Students will learn to edit ripped, torn, or damaged images using the amazing Clone Stamp Tool! This tool can also be used to digitally remove or replace unwanted pixels from your image, like the image above where the brush and the rope in the background have been removed completely as if they were never there!
The clone stamp tool works by sampling pixels (picture elements) or the tiny dots that make up your photoshop file.
Images that we find on the web are typically low resolution (72-96 DPI- dots per inch), which means that the file size of the document has been optimized (made smaller) so that it can be viewed online by anyone using any web browser or even a slow dial-up modem (yep, some people still use’em).
By choosing File-Save As from the File Menu, you may save a document in Photoshop as any number of different file types. A GIF (graphic interchange format) can be used for something you wish to save for higher quality, a TIF (tagged image file) is another favorite for higher file sizes. We will usually save our images as either a PSD (photoshop document) or a JPEG ( named by the Joint Photographic Experts Group). PSD’s are large files and must be optimized by the artist before used for the web, but can be kept as larger files for print.

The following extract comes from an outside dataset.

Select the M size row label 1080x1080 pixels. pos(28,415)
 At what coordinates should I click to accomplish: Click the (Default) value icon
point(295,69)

Images, such as photos taken by our digital cameras in class, will be a much higher resolution like 300 to 600 DPI. Photoshop is a raster based program and keeps track of various pieces of information about all of the dots (pixels) in your image, such as hue, saturation, and lightness. You can imagine how quickly these files become huge with more and more pixels jammed into each inch as resolution increases!
In the example above you can see the individual pixels that make up the larger image. All photoshop documents (PSD’s) are made up of such tiny squares.
A vector based program like Macromedia Flash or Adobe Illustrator uses mathematical formulas to keep track of its files, saving lots of space and allowing each file to be re-sized from a six-inch print to a wall-sized image without any loss of a clean edge. In the image above, notice the edge of the letters, where the image is a vector file, there is no loss of image quality and the edge is perfectly clean and smooth since the image is not made up of pixels.
Using the Clone Stamp Tool (S), you will sample from one area of the image by Alt-clicking (holding down the Alt key while you click w the mouse) then use the Clone Stamp Tool to repair the rip in an old photograph.
His the quick key S to select the Clone Stamp Tool, and play around w/ it until you feel comfortable with it, then fix the tear in any old photograph.
Now check out the same image after having been repaired, sharpened, and adjusted…
Use a search engine on the Web to find a torn/damaged photograph using the search words “torn photo”. Be sure to change the Size (Large) of the images you are searching for in the settings so that you can work on higher res images…
Edit the torn photo in Photoshop using the Clone Stamp Tool (S) until you can no longer see any damage or signs that there was damage.
Done? Choose Image- Canvas Size then double the width (only the width!) of the canvas. Be sure to anchor the image to the right using the white boxes w arrows in them.
Now choose File- Place- and find the original image that you downloaded from the Web, place it to the left of your repaired photo. Be sure that they are the same size.
Making a Levels Adjustment: Make sure the repaired layer is selected, then choose Image- Adjustments- Levels (or if you want to be cool, just hit Control + L on your keyboard). Move the black and white sliders (see the image below) until they just touch the edges of the “black mountain” AKA the Histogram (a graphic representation of the light and dark pixels in your image).
Now that you have the Before and After images side by side, you can see how good or bad your repair job is!
Save this exercise as E06LastFirst.jpeg and turn it in to your Edmodo.com site under the assignment Exercise Six: Clone Stamp Exercise. It is worth 50 points.